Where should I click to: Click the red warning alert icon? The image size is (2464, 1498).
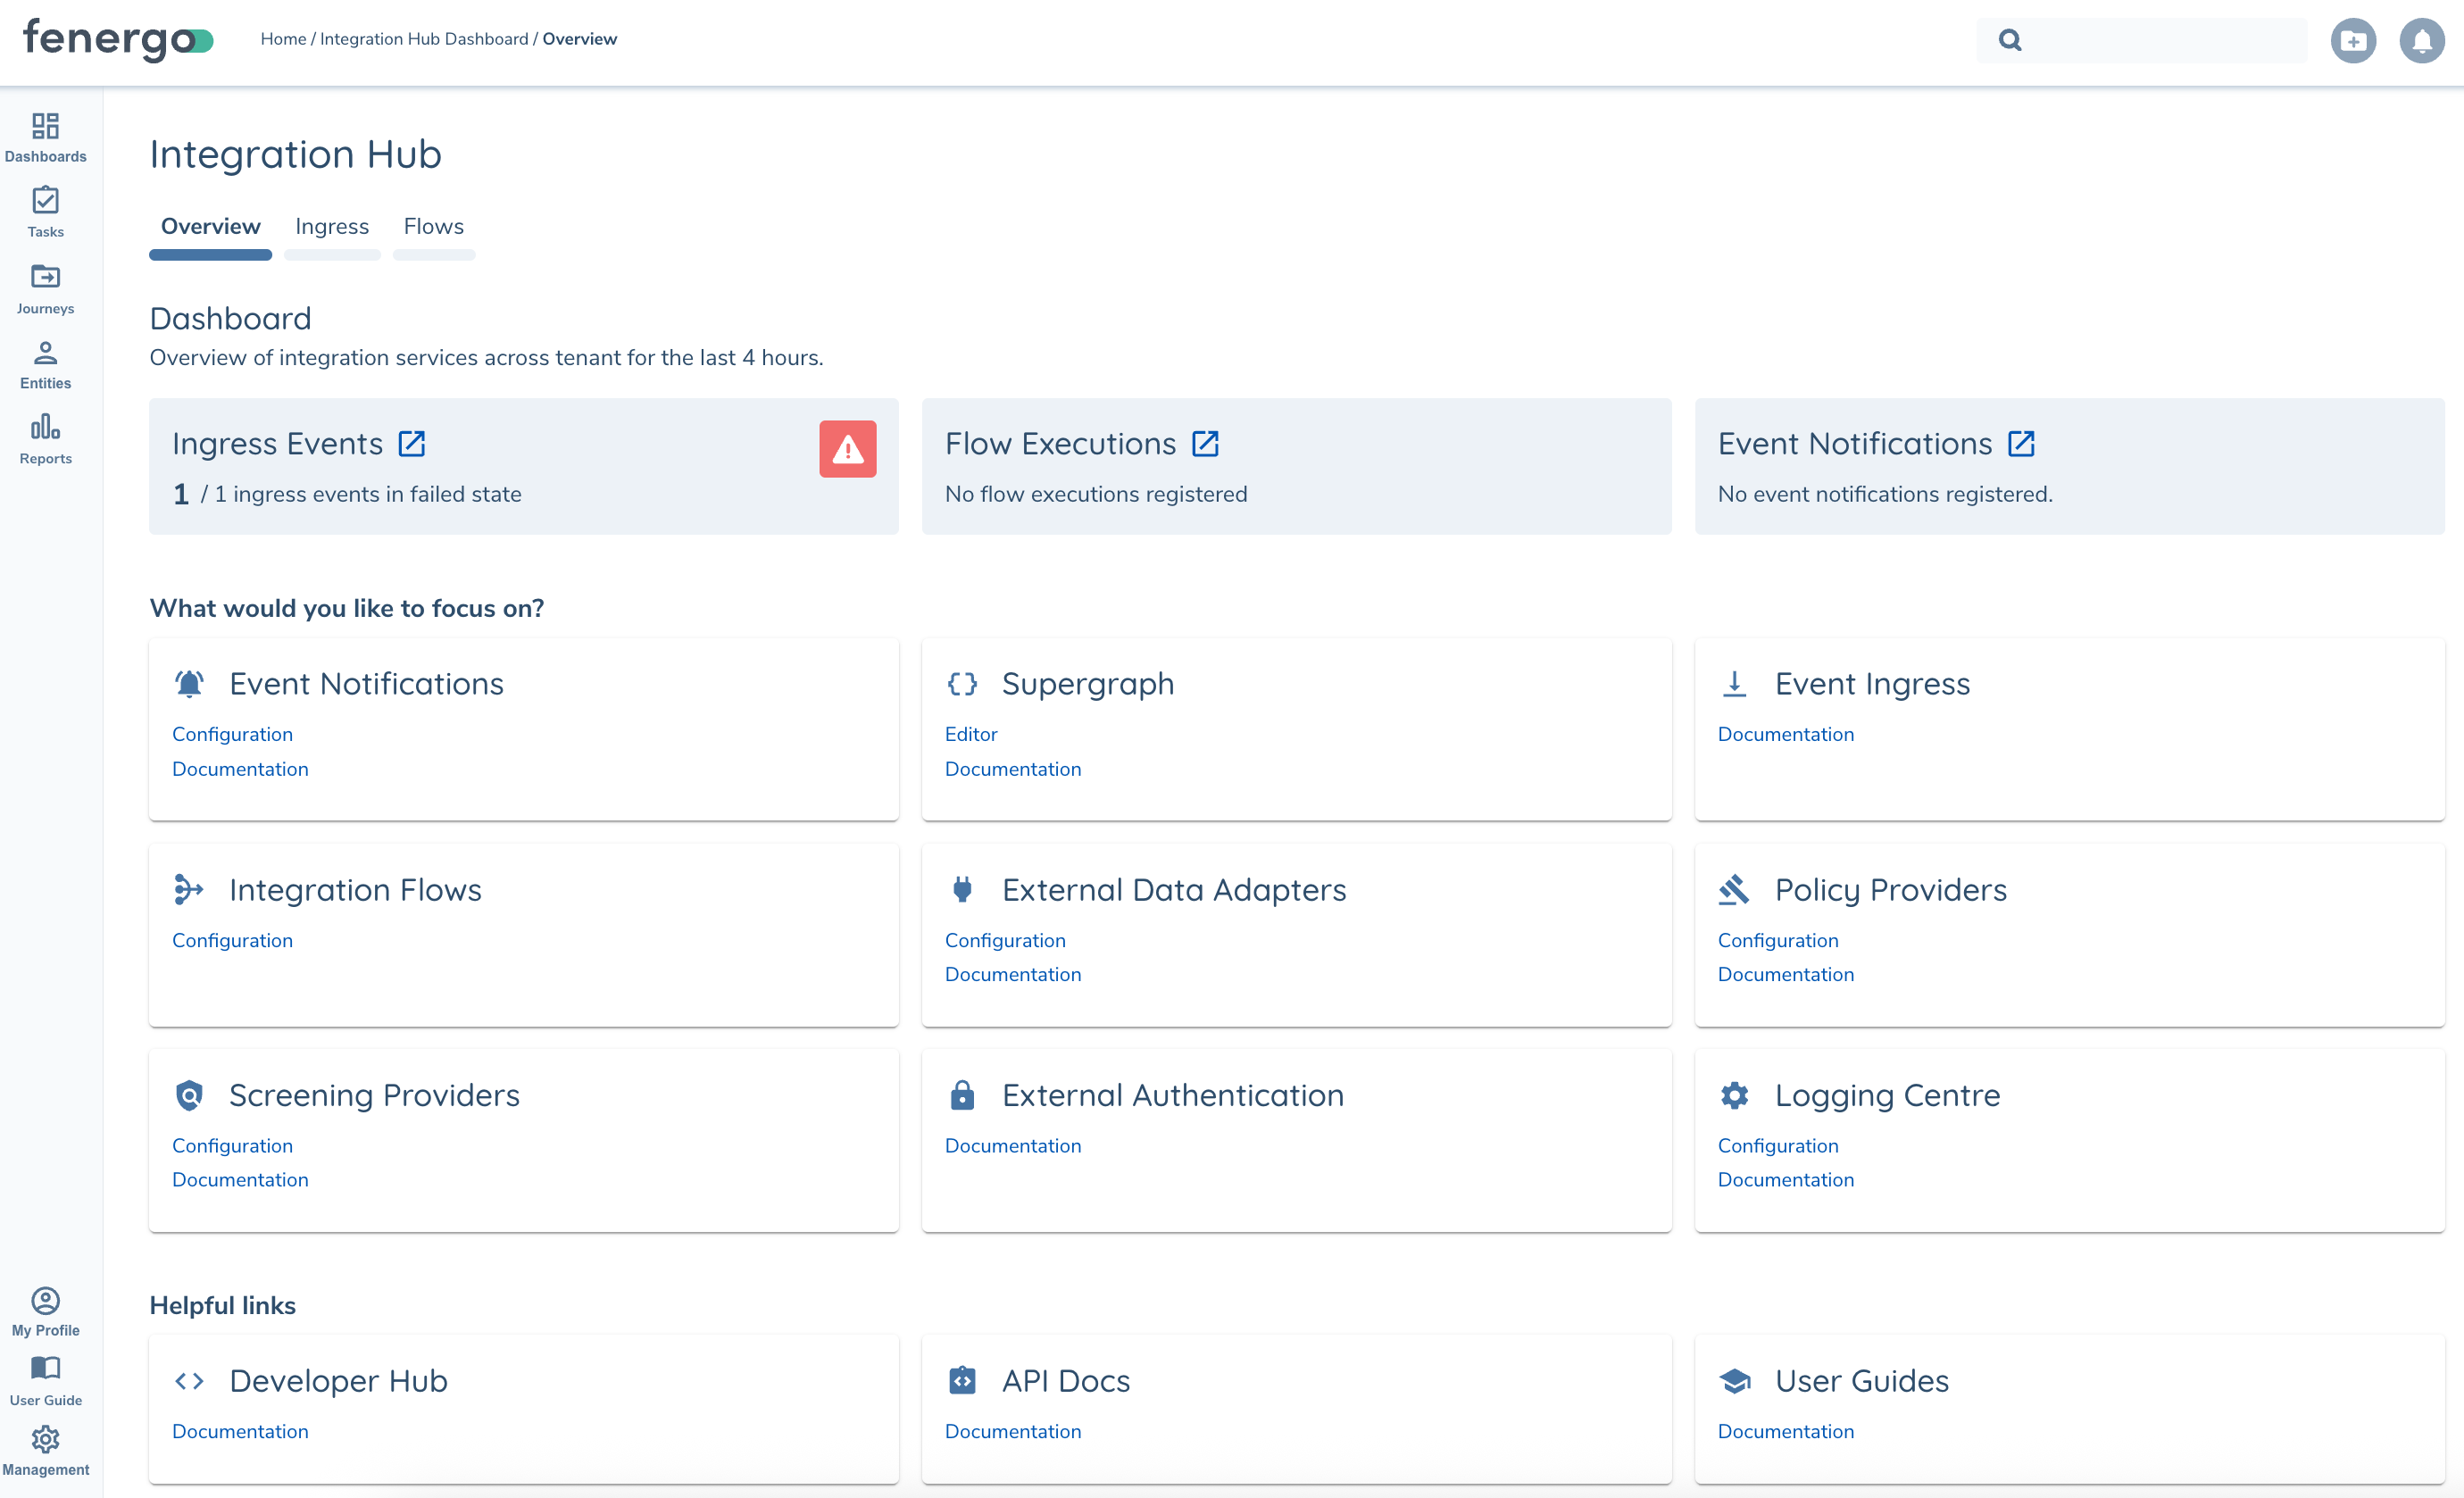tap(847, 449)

* * *

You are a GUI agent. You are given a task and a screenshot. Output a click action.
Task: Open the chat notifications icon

...

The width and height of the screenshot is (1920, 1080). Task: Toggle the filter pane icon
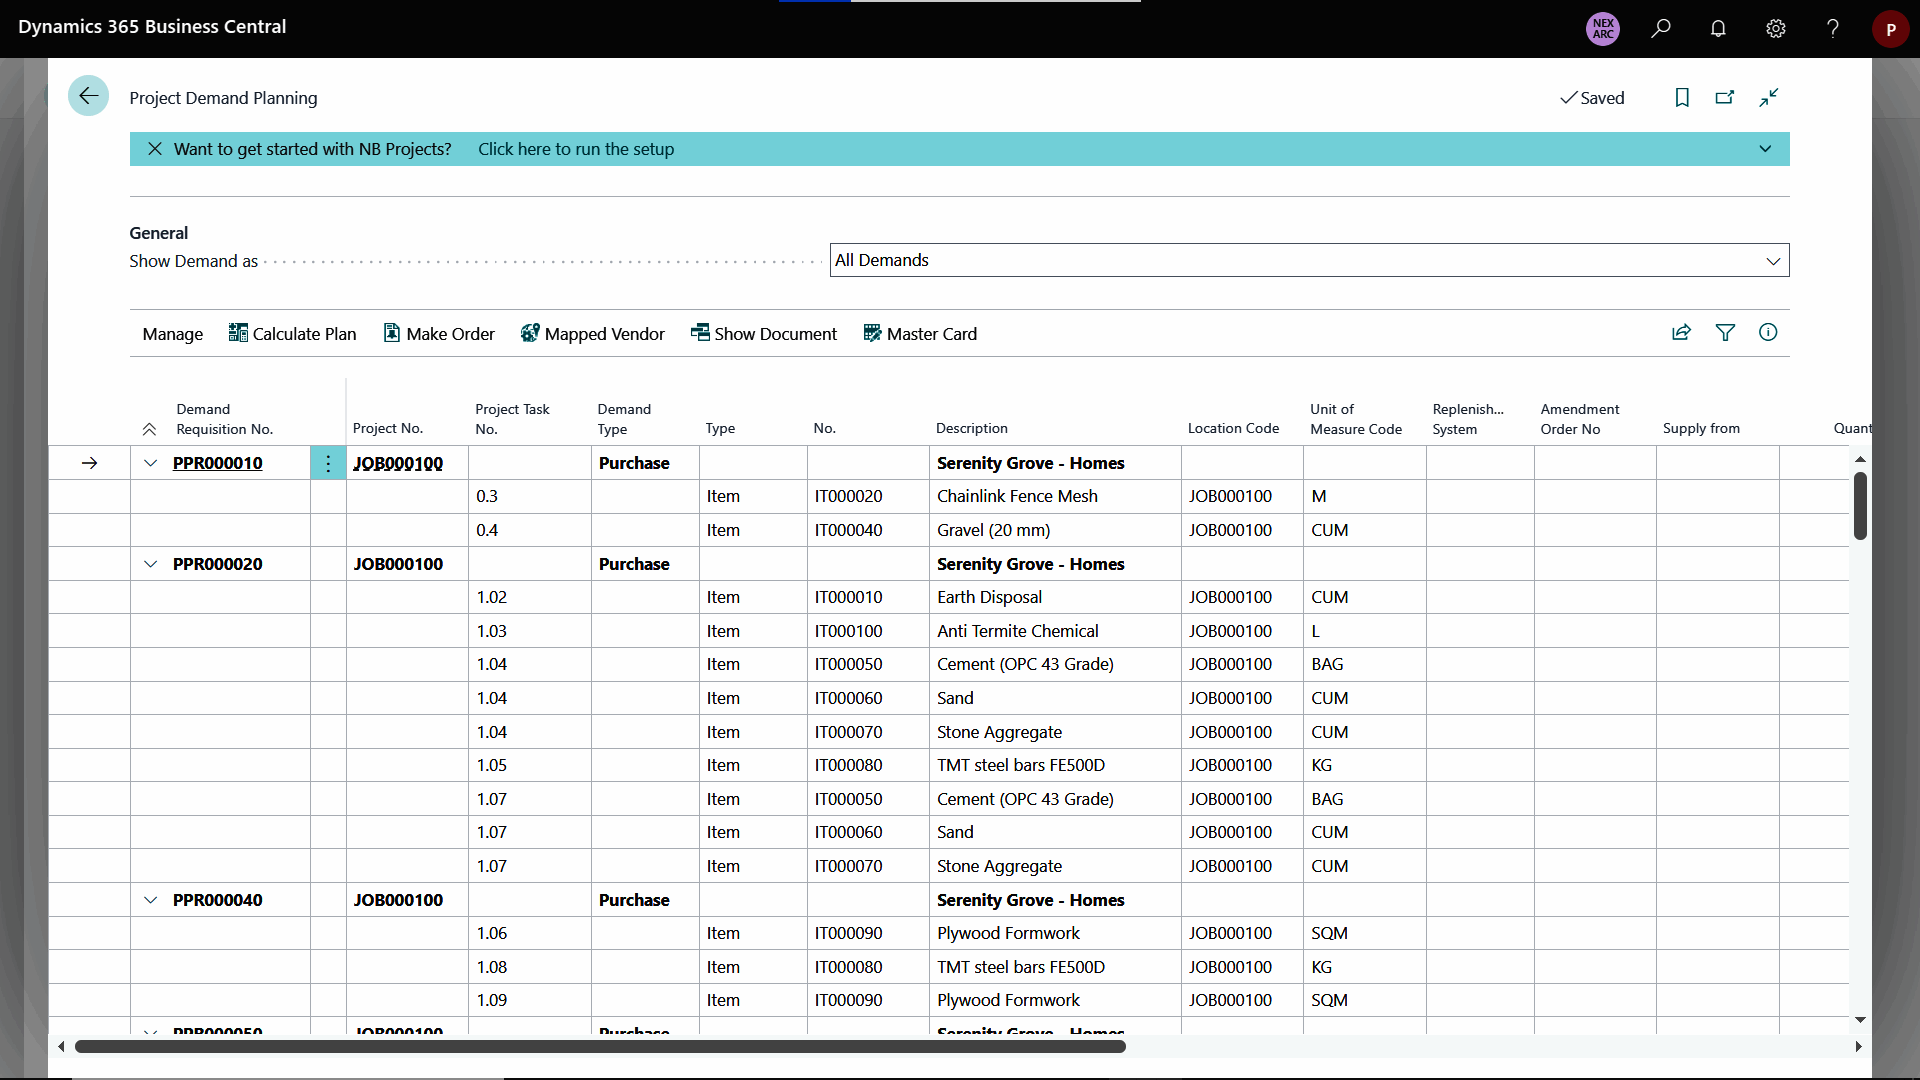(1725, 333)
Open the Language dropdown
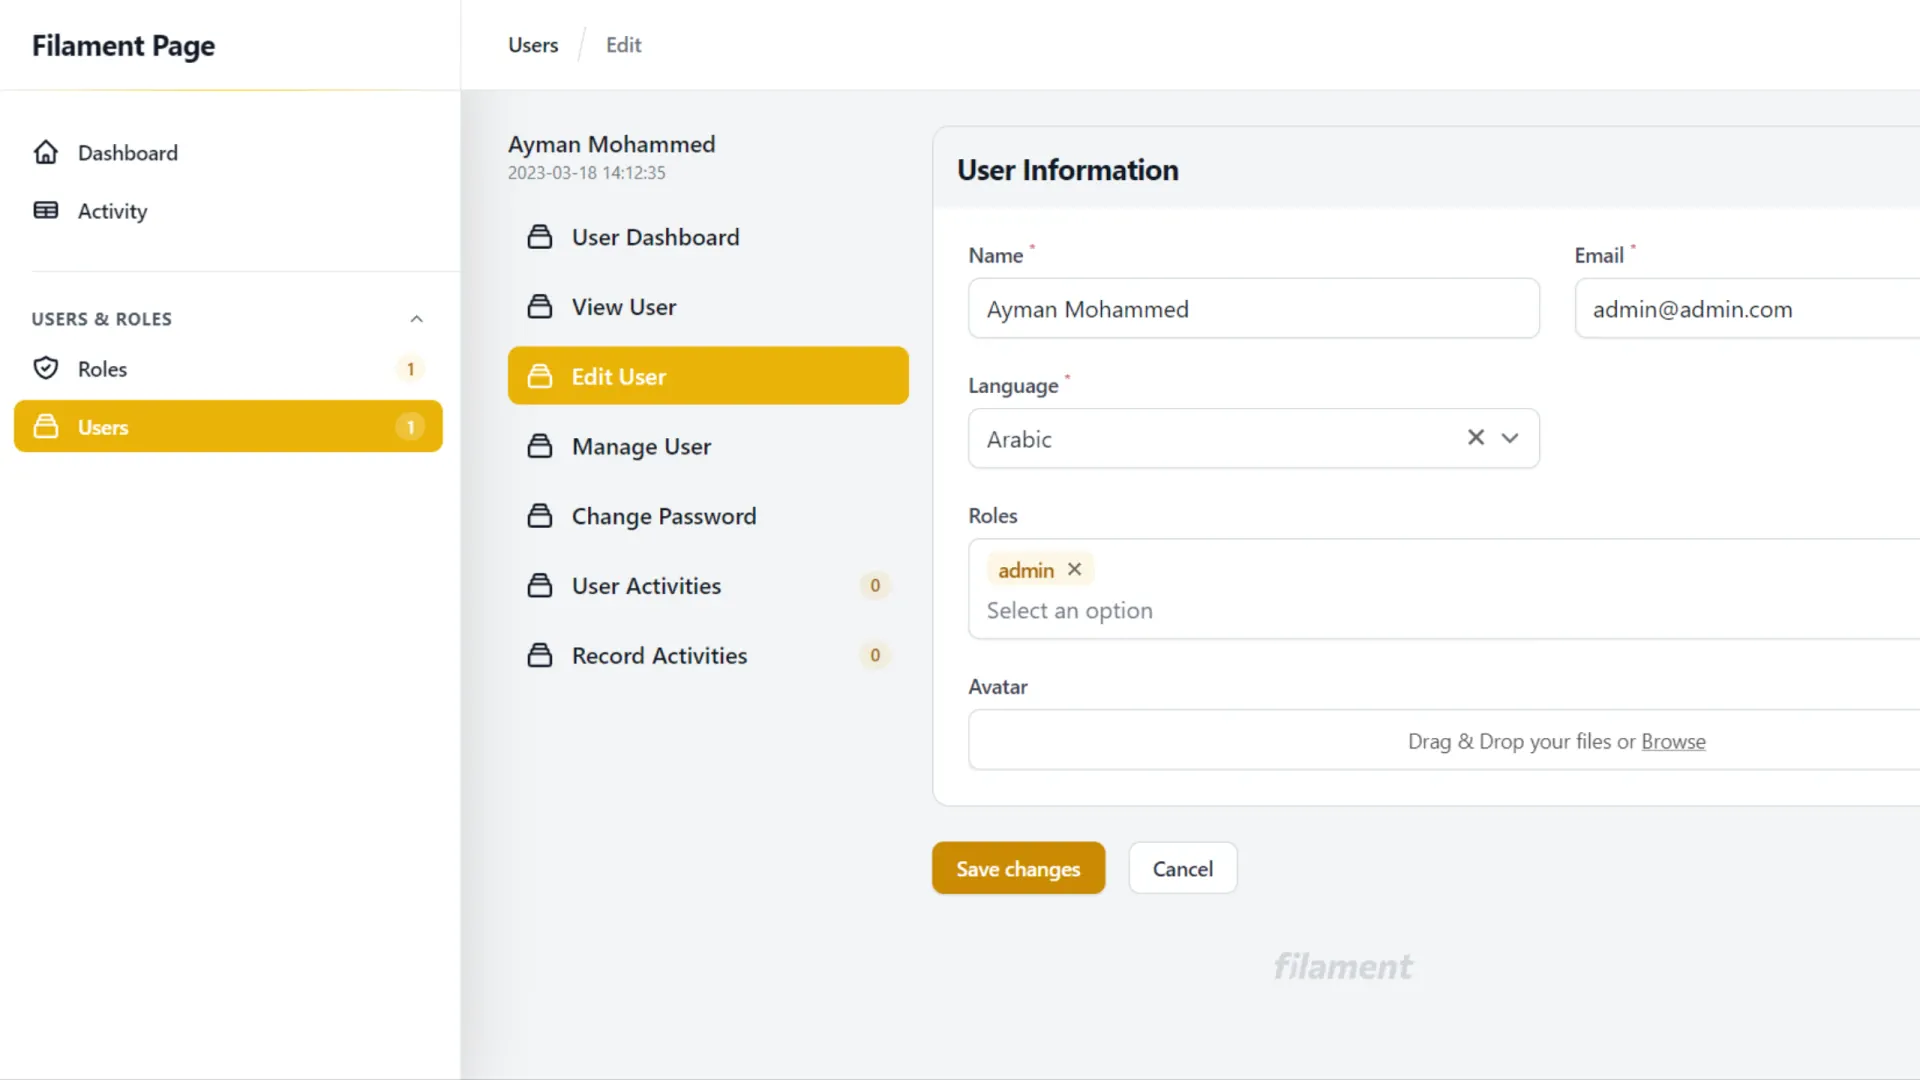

→ **TASK**: Copy every line of the material above in which the word "Open" appears.

→ **SOLUTION FOR THIS PROBLEM**:
Task: Open the chat notifications icon
Open the Language dropdown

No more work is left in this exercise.